Item-finding records:
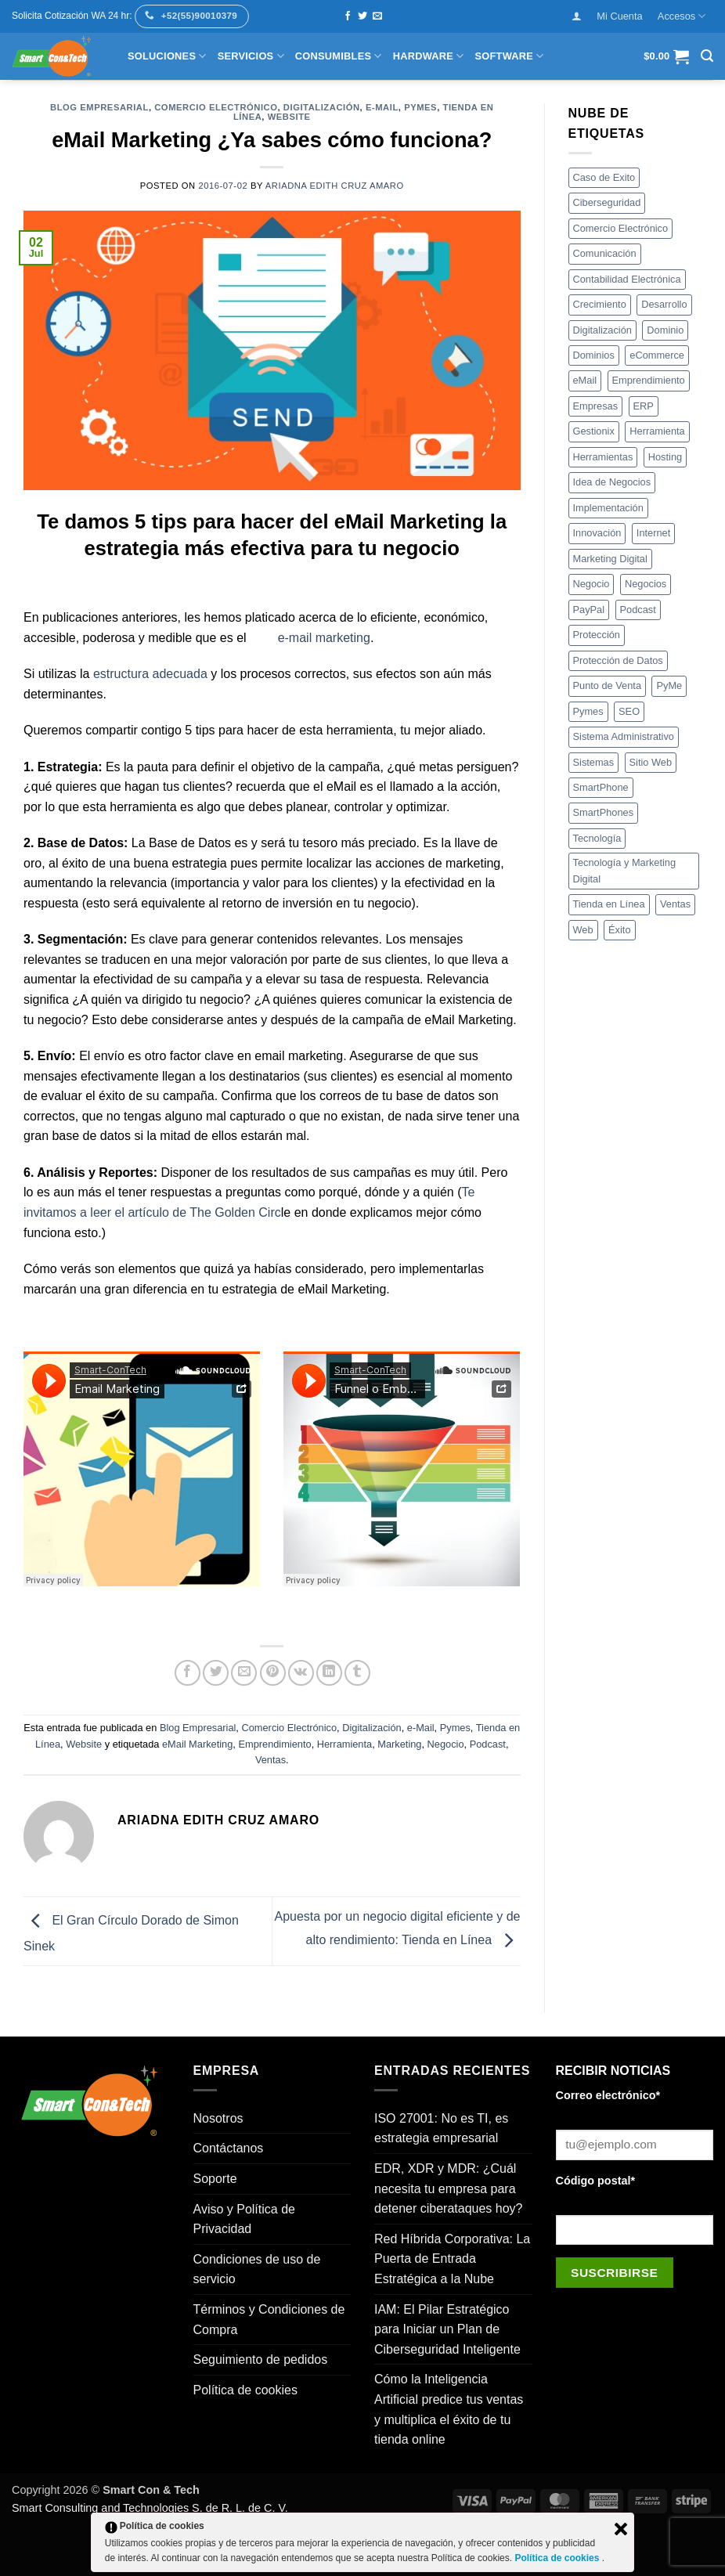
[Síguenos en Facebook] (347, 16)
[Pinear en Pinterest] (273, 1673)
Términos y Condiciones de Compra (269, 2319)
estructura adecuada (152, 673)
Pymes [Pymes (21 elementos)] (588, 711)
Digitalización (321, 107)
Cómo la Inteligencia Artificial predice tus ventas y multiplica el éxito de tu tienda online (448, 2409)
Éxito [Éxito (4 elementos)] (619, 930)
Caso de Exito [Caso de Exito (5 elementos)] (604, 177)
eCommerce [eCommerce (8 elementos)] (656, 355)
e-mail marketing (324, 637)
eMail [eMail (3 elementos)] (585, 380)
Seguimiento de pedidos (260, 2359)
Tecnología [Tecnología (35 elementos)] (597, 838)
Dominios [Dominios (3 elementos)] (594, 355)
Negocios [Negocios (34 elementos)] (645, 584)
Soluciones (167, 56)
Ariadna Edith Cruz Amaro (334, 185)
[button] (577, 16)
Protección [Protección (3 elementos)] (596, 634)
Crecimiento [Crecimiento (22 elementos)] (599, 304)
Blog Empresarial (99, 107)
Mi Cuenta (619, 16)
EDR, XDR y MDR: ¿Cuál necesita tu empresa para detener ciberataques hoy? (448, 2188)
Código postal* (596, 2180)
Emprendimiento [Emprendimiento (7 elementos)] (648, 380)
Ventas (270, 1760)
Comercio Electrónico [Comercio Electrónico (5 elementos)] (621, 228)
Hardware (428, 56)
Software (509, 56)
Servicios (251, 56)
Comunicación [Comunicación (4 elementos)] (605, 253)
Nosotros (218, 2118)
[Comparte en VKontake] (301, 1673)
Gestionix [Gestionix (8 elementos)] (594, 431)
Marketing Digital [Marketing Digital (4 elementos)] (610, 559)
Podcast (488, 1744)
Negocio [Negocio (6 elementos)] (591, 584)
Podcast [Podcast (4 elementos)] (638, 609)
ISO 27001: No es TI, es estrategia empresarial (441, 2128)
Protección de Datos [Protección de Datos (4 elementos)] (618, 660)
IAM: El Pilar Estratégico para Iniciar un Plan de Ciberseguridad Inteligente (447, 2329)
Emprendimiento (274, 1744)
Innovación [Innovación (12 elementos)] (597, 533)
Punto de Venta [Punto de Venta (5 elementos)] (607, 685)
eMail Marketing (197, 1744)
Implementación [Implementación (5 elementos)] (608, 508)
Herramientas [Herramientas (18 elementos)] (603, 457)
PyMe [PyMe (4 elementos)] (669, 685)
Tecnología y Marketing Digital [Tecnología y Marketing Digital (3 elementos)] (624, 870)
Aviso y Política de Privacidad (244, 2219)
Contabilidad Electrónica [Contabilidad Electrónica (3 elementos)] (627, 279)
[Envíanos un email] (377, 16)
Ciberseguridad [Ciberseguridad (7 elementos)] (607, 202)
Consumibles (338, 56)
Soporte (215, 2178)
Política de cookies (245, 2390)
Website (289, 116)
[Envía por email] (244, 1673)
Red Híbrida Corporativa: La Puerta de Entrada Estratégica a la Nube (452, 2259)
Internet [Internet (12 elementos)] (653, 533)
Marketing (399, 1744)
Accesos (682, 16)
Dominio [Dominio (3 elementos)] (665, 330)
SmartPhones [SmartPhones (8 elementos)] (603, 812)
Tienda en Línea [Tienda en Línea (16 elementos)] (609, 904)
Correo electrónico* (608, 2095)
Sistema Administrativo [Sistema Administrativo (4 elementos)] (623, 736)
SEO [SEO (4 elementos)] (629, 711)
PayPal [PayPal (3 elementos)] (589, 609)
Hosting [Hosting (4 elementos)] (665, 457)
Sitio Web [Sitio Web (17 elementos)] (651, 762)
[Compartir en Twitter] (216, 1673)
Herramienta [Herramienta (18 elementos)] (656, 431)
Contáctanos (228, 2148)
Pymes (420, 107)
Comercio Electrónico (215, 107)
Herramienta (344, 1744)
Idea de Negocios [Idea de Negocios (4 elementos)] (612, 482)
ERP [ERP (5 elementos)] (643, 406)
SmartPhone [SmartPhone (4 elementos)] (601, 787)
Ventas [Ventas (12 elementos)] (675, 904)
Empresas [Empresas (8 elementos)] (596, 406)
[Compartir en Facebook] (187, 1673)
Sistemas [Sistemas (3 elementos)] (594, 762)
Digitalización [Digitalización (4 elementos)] (602, 330)
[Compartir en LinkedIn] (329, 1673)
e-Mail (382, 107)
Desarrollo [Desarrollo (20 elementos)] (664, 304)
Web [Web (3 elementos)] (583, 930)
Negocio (445, 1744)
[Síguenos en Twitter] (362, 16)
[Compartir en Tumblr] (357, 1673)
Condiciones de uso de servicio (257, 2269)
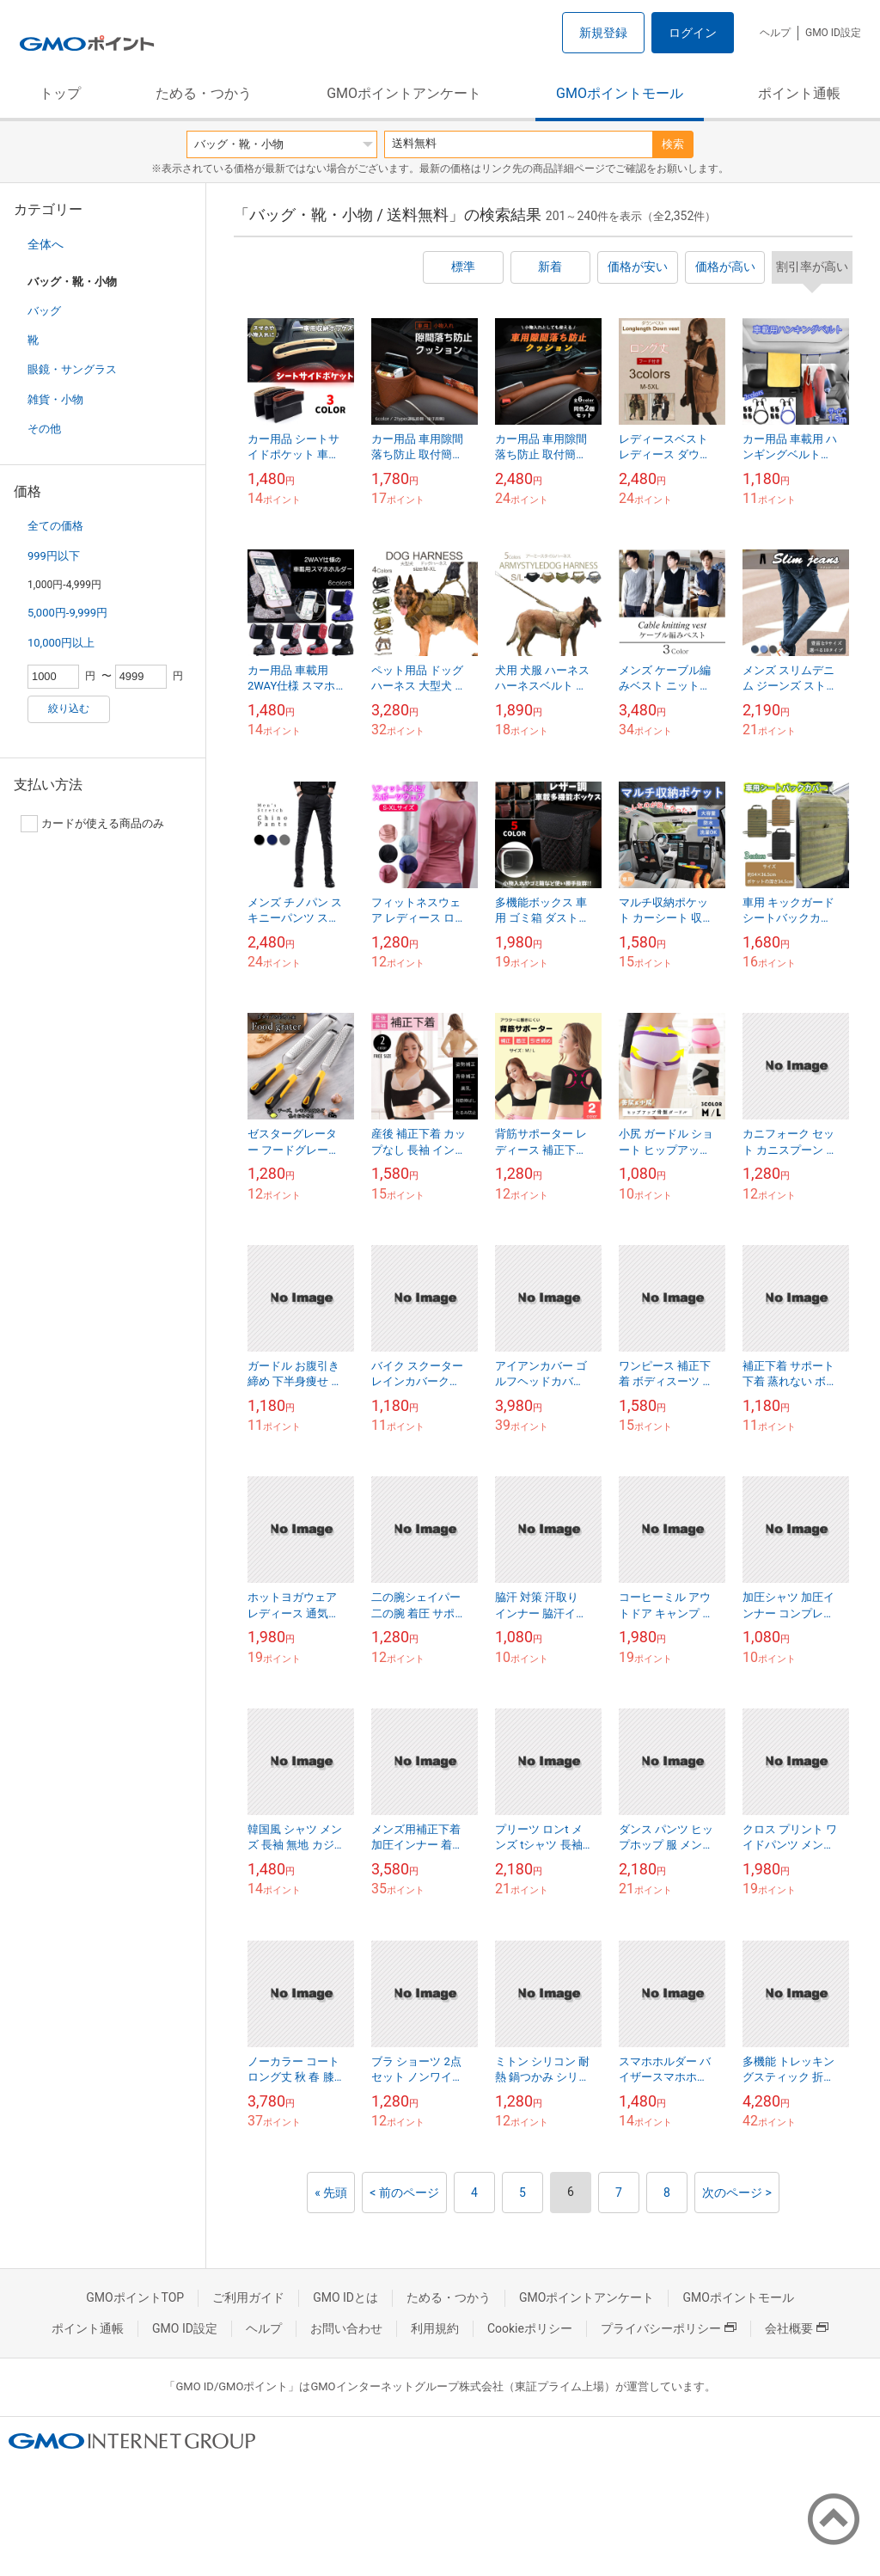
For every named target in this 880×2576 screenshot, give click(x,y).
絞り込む (68, 708)
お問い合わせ (346, 2328)
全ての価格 (55, 525)
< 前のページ (404, 2192)
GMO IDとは (345, 2297)
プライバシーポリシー (668, 2328)
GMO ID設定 (833, 33)
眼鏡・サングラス (72, 369)
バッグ (44, 310)
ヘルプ (775, 33)
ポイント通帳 (799, 93)
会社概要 (796, 2328)
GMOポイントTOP (135, 2297)
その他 (44, 428)
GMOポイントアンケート (404, 93)
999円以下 (54, 555)
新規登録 (603, 33)
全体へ (46, 244)
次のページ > (737, 2192)
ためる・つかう (204, 93)
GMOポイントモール (619, 93)
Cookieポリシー (529, 2328)
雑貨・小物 (55, 399)
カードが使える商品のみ (92, 823)
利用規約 (435, 2328)
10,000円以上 (61, 642)
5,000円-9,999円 (67, 612)
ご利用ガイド (248, 2297)
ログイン (693, 33)
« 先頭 (331, 2192)
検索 (673, 144)
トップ (60, 93)
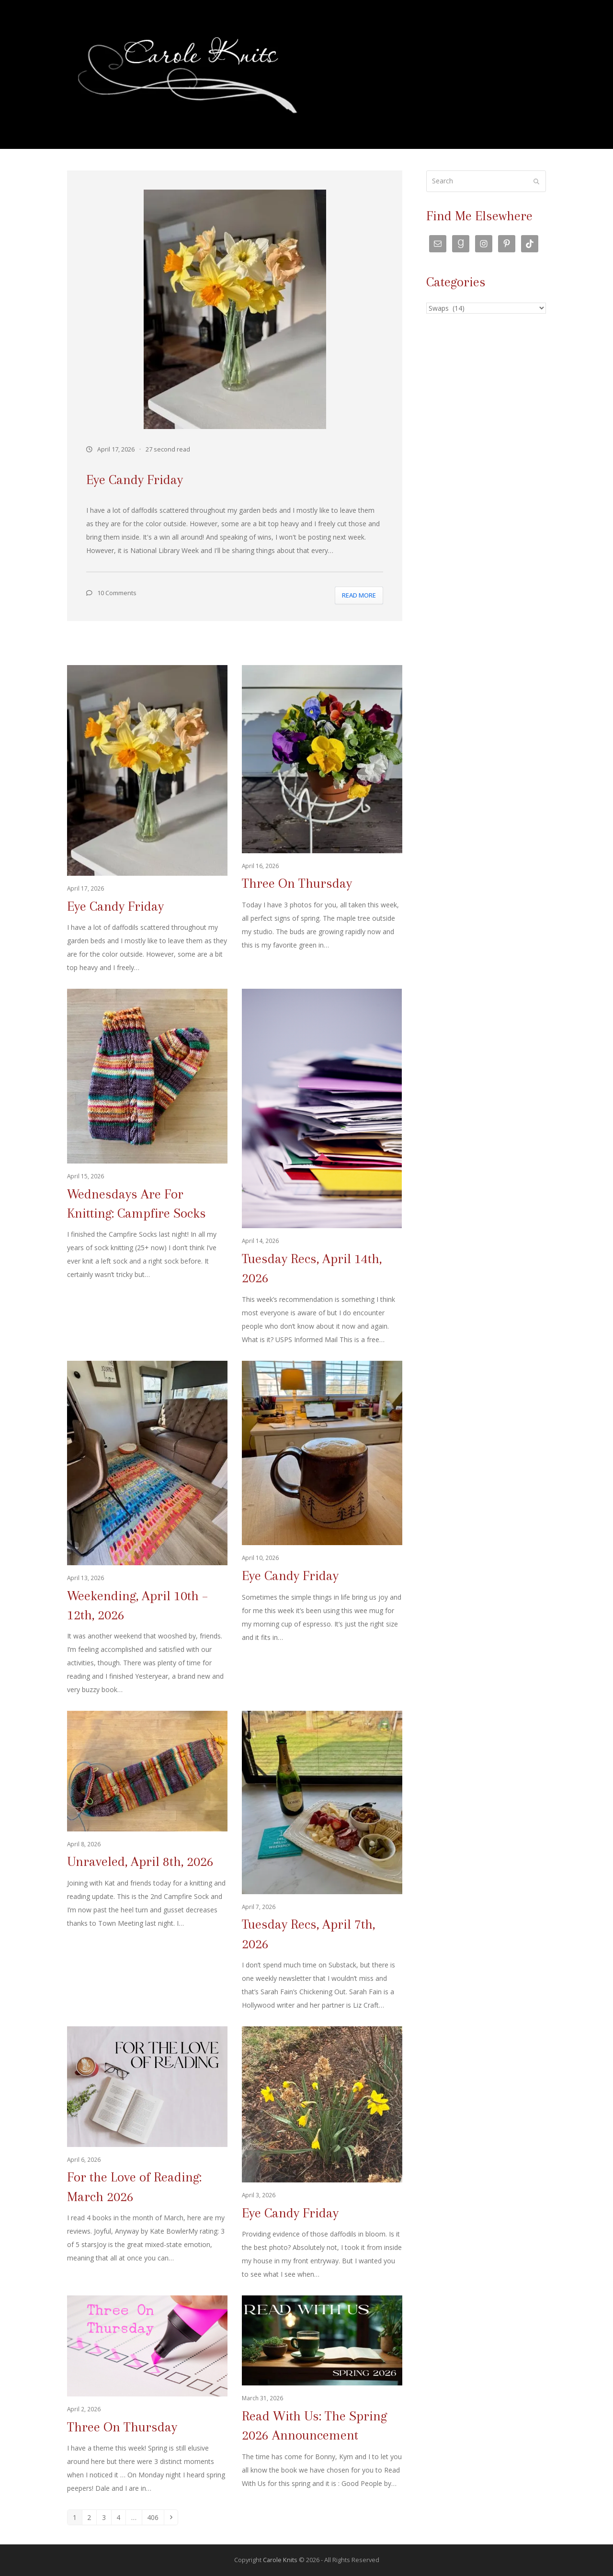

--- TASK BRIEF ---
Rewrite the material between the lines containing "Accesos (682, 16)" and "[Compartir en Tumblr] (357, 1673)", inclusive, shifting every coordinate in the answers by adding 121 to each number. Give only these lines, with their requests unchanged.

--- RESPONSE BELOW ---
Accesos (803, 137)
Dominio [Dominio (3 elementos)] (786, 451)
SmartPhones [SmartPhones (8 elementos)] (724, 933)
Tienda en Línea [Tienda en Línea (16 elementos)] (730, 1025)
Correo electrónico* (729, 2216)
Sistema Administrativo [Sistema Administrativo (4 elementos)] (744, 857)
SEO [SEO (4 elementos)] (750, 832)
PayPal [PayPal (3 elementos)] (710, 730)
Hosting [Hosting (4 elementos)] (786, 578)
Sitio Web [Sitio Web (17 elementos)] (772, 883)
[Compartir en Twitter] (337, 1794)
Herramienta [Herramienta (18 elementos)] (777, 552)
Contáctanos (349, 2269)
Pymes (541, 228)
Comercio Electrónico (336, 228)
Herramienta (465, 1865)
Idea de Negocios [Idea de Negocios (4 elementos)] (733, 603)
ERP [ERP (5 elementos)] (764, 527)
SmartPhone [SmartPhone (4 elementos)] (722, 908)
Ventas [Ventas (12 elementos)] (796, 1025)
Empresas [Empresas (8 elementos)] (717, 527)
[Compartir en Facebook] (308, 1794)
Sistemas [Sistemas (3 elementos)] (715, 883)
Digitalización [Digitalización (4 elementos)] (723, 451)
[Compartir en LinkedIn] (450, 1794)
e-Mail (503, 228)
Desarrollo [Desarrollo (20 elementos)] (785, 425)
Web [Web (3 elementos)] (704, 1051)
Negocio (566, 1865)
[Síguenos en Twitter] (483, 137)
[Compartir en Tumblr] (478, 1794)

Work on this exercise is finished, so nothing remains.